#### [TASK INSTRUCTIONS]
Reproduce the lines below, substituting "screen-navigation assistant" for every occurrence of "computer-use agent" and leaving all other text unchanged.

#### [MATERIAL PROVIDED]
▼

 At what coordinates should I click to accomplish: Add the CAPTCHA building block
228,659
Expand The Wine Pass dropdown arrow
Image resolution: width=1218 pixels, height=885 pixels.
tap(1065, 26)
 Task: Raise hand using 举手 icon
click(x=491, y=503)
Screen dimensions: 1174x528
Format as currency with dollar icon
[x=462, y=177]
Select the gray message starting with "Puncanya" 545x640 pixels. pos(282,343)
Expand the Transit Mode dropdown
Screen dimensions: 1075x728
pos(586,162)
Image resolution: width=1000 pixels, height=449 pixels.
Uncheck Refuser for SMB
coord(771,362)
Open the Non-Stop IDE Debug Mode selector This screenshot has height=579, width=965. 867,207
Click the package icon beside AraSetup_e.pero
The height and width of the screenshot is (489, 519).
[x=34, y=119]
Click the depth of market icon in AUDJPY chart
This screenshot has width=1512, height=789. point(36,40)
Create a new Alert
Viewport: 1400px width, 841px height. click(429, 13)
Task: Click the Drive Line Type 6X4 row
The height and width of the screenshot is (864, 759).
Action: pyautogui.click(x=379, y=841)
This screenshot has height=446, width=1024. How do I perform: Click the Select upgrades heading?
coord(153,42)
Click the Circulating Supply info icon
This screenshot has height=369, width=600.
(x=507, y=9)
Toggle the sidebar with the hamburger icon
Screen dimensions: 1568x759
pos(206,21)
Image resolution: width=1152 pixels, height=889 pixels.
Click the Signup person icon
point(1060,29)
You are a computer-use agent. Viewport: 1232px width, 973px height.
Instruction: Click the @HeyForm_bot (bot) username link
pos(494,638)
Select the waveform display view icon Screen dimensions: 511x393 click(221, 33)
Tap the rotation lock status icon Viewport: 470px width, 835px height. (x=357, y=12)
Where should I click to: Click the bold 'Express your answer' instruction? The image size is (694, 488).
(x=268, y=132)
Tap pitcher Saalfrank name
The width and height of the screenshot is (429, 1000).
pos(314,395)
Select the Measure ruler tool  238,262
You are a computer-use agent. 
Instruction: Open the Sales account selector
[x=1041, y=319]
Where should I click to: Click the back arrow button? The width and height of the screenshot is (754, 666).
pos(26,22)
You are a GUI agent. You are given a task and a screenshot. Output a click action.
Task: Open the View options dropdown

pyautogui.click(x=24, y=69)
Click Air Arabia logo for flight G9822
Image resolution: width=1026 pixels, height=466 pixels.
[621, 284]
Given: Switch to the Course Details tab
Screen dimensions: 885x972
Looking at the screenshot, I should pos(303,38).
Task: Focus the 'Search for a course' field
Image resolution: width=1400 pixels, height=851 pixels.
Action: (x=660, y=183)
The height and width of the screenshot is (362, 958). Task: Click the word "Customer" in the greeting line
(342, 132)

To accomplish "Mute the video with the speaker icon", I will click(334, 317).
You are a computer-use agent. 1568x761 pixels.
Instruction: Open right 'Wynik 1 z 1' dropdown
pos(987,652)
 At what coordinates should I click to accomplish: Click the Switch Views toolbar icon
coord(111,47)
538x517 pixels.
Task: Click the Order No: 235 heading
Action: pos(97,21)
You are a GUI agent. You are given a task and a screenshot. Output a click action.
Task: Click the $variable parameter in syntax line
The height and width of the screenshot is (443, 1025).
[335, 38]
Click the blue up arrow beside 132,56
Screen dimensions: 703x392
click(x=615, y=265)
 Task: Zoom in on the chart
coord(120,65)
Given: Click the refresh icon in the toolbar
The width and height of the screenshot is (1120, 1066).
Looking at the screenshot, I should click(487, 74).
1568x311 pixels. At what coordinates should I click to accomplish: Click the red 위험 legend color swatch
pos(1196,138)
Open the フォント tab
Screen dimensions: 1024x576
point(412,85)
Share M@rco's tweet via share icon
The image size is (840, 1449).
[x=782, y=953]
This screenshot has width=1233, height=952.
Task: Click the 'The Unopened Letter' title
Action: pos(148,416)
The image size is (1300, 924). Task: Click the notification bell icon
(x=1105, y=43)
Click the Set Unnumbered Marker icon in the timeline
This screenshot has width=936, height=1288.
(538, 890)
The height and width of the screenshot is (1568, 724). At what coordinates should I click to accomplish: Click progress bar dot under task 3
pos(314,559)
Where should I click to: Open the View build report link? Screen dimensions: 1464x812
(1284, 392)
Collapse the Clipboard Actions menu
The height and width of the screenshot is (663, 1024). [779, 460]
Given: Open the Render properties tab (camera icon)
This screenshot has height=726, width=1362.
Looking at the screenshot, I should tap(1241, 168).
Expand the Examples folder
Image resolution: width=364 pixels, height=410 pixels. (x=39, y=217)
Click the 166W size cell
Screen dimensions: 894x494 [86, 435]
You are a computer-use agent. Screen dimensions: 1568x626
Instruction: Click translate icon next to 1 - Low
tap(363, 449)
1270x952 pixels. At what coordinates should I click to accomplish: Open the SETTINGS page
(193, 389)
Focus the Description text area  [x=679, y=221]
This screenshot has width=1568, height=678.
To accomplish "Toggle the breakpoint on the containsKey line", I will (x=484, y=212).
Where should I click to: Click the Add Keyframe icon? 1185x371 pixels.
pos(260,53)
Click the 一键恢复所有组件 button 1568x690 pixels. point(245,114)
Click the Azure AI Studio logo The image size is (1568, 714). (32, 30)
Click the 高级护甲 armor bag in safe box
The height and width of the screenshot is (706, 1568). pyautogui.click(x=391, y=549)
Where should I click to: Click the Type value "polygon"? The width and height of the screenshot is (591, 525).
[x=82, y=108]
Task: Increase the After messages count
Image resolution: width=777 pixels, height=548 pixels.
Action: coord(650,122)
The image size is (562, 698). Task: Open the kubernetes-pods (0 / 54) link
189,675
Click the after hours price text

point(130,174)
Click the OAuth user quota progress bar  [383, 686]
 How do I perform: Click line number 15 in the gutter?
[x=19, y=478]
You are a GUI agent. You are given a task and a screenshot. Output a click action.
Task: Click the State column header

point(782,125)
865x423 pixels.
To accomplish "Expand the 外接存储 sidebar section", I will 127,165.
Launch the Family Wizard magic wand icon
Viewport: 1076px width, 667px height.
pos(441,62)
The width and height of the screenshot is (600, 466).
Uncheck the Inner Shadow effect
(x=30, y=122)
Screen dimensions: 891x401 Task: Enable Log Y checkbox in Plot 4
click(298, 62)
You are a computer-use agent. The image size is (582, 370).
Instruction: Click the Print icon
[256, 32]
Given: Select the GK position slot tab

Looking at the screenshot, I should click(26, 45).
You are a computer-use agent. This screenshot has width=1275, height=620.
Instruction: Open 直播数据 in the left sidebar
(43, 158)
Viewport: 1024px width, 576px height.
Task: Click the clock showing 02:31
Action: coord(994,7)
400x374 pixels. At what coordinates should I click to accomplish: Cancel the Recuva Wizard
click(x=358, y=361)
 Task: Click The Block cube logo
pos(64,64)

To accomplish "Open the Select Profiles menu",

▲

#### [PROBLEM SOLUTION]
 At what coordinates should I click to accomplish: Add the CAPTCHA building block
228,659
Expand The Wine Pass dropdown arrow
Image resolution: width=1218 pixels, height=885 pixels.
tap(1065, 26)
 Task: Raise hand using 举手 icon
click(x=491, y=503)
Screen dimensions: 1174x528
Format as currency with dollar icon
[x=462, y=177]
Select the gray message starting with "Puncanya" 545x640 pixels. pos(282,343)
Expand the Transit Mode dropdown
Screen dimensions: 1075x728
pos(586,162)
Image resolution: width=1000 pixels, height=449 pixels.
Uncheck Refuser for SMB
coord(771,362)
Open the Non-Stop IDE Debug Mode selector This screenshot has height=579, width=965. 867,207
Click the package icon beside AraSetup_e.pero
The height and width of the screenshot is (489, 519).
[x=34, y=119]
Click the depth of market icon in AUDJPY chart
This screenshot has width=1512, height=789. point(36,40)
Create a new Alert
Viewport: 1400px width, 841px height. click(429, 13)
Task: Click the Drive Line Type 6X4 row
The height and width of the screenshot is (864, 759).
Action: pyautogui.click(x=379, y=841)
This screenshot has height=446, width=1024. How do I perform: Click the Select upgrades heading?
coord(153,42)
Click the Circulating Supply info icon
This screenshot has height=369, width=600.
(x=507, y=9)
Toggle the sidebar with the hamburger icon
Screen dimensions: 1568x759
pos(206,21)
Image resolution: width=1152 pixels, height=889 pixels.
Click the Signup person icon
point(1060,29)
You are a screen-navigation assistant. Viewport: 1232px width, 973px height.
Instruction: Click the @HeyForm_bot (bot) username link
pos(494,638)
Select the waveform display view icon Screen dimensions: 511x393 click(221, 33)
Tap the rotation lock status icon Viewport: 470px width, 835px height. (x=357, y=12)
Where should I click to: Click the bold 'Express your answer' instruction? The image size is (694, 488).
(x=268, y=132)
Tap pitcher Saalfrank name
The width and height of the screenshot is (429, 1000).
pos(314,395)
Select the Measure ruler tool  238,262
You are a screen-navigation assistant. 
Instruction: Open the Sales account selector
[x=1041, y=319]
Where should I click to: Click the back arrow button? The width and height of the screenshot is (754, 666).
pos(26,22)
You are a GUI agent. You are given a task and a screenshot. Output a click action.
Task: Open the View options dropdown

pyautogui.click(x=24, y=69)
Click Air Arabia logo for flight G9822
Image resolution: width=1026 pixels, height=466 pixels.
[621, 284]
Given: Switch to the Course Details tab
Screen dimensions: 885x972
Looking at the screenshot, I should pos(303,38).
Task: Focus the 'Search for a course' field
Image resolution: width=1400 pixels, height=851 pixels.
Action: (x=660, y=183)
The height and width of the screenshot is (362, 958). Task: Click the word "Customer" in the greeting line
(342, 132)

To accomplish "Mute the video with the speaker icon", I will click(334, 317).
You are a screen-navigation assistant. 1568x761 pixels.
Instruction: Open right 'Wynik 1 z 1' dropdown
pos(987,652)
 At what coordinates should I click to accomplish: Click the Switch Views toolbar icon
coord(111,47)
538x517 pixels.
Task: Click the Order No: 235 heading
Action: pos(97,21)
You are a GUI agent. You are given a task and a screenshot. Output a click action.
Task: Click the $variable parameter in syntax line
The height and width of the screenshot is (443, 1025).
[335, 38]
Click the blue up arrow beside 132,56
Screen dimensions: 703x392
click(x=615, y=265)
 Task: Zoom in on the chart
coord(120,65)
Given: Click the refresh icon in the toolbar
The width and height of the screenshot is (1120, 1066).
Looking at the screenshot, I should click(487, 74).
1568x311 pixels. At what coordinates should I click to accomplish: Click the red 위험 legend color swatch
pos(1196,138)
Open the フォント tab
Screen dimensions: 1024x576
point(412,85)
Share M@rco's tweet via share icon
The image size is (840, 1449).
[x=782, y=953]
This screenshot has width=1233, height=952.
Task: Click the 'The Unopened Letter' title
Action: pos(148,416)
The image size is (1300, 924). Task: Click the notification bell icon
(x=1105, y=43)
Click the Set Unnumbered Marker icon in the timeline
This screenshot has width=936, height=1288.
(538, 890)
The height and width of the screenshot is (1568, 724). At what coordinates should I click to accomplish: Click progress bar dot under task 3
pos(314,559)
Where should I click to: Open the View build report link? Screen dimensions: 1464x812
(1284, 392)
Collapse the Clipboard Actions menu
The height and width of the screenshot is (663, 1024). [779, 460]
Given: Open the Render properties tab (camera icon)
This screenshot has height=726, width=1362.
Looking at the screenshot, I should tap(1241, 168).
Expand the Examples folder
Image resolution: width=364 pixels, height=410 pixels. (x=39, y=217)
Click the 166W size cell
Screen dimensions: 894x494 [86, 435]
You are a screen-navigation assistant. Screen dimensions: 1568x626
Instruction: Click translate icon next to 1 - Low
tap(363, 449)
1270x952 pixels. At what coordinates should I click to accomplish: Open the SETTINGS page
(193, 389)
Focus the Description text area  [x=679, y=221]
This screenshot has width=1568, height=678.
To accomplish "Toggle the breakpoint on the containsKey line", I will (x=484, y=212).
Where should I click to: Click the Add Keyframe icon? 1185x371 pixels.
pos(260,53)
Click the 一键恢复所有组件 button 1568x690 pixels. point(245,114)
Click the Azure AI Studio logo The image size is (1568, 714). (32, 30)
Click the 高级护甲 armor bag in safe box
The height and width of the screenshot is (706, 1568). pyautogui.click(x=391, y=549)
Where should I click to: Click the Type value "polygon"? The width and height of the screenshot is (591, 525).
[x=82, y=108]
Task: Increase the After messages count
Image resolution: width=777 pixels, height=548 pixels.
Action: coord(650,122)
The image size is (562, 698). Task: Open the kubernetes-pods (0 / 54) link
189,675
Click the after hours price text

point(130,174)
Click the OAuth user quota progress bar  [383, 686]
 How do I perform: Click line number 15 in the gutter?
[x=19, y=478]
You are a GUI agent. You are given a task and a screenshot. Output a click action.
Task: Click the State column header

point(782,125)
865x423 pixels.
To accomplish "Expand the 外接存储 sidebar section", I will 127,165.
Launch the Family Wizard magic wand icon
Viewport: 1076px width, 667px height.
pos(441,62)
The width and height of the screenshot is (600, 466).
Uncheck the Inner Shadow effect
(x=30, y=122)
Screen dimensions: 891x401 Task: Enable Log Y checkbox in Plot 4
click(298, 62)
You are a screen-navigation assistant. The image size is (582, 370).
Instruction: Click the Print icon
[256, 32]
Given: Select the GK position slot tab

Looking at the screenshot, I should click(26, 45).
You are a screen-navigation assistant. This screenshot has width=1275, height=620.
Instruction: Open 直播数据 in the left sidebar
(43, 158)
Viewport: 1024px width, 576px height.
Task: Click the clock showing 02:31
Action: coord(994,7)
400x374 pixels. At what coordinates should I click to accomplish: Cancel the Recuva Wizard
click(x=358, y=361)
 Task: Click The Block cube logo
pos(64,64)

To accomplish "Open the Select Profiles menu",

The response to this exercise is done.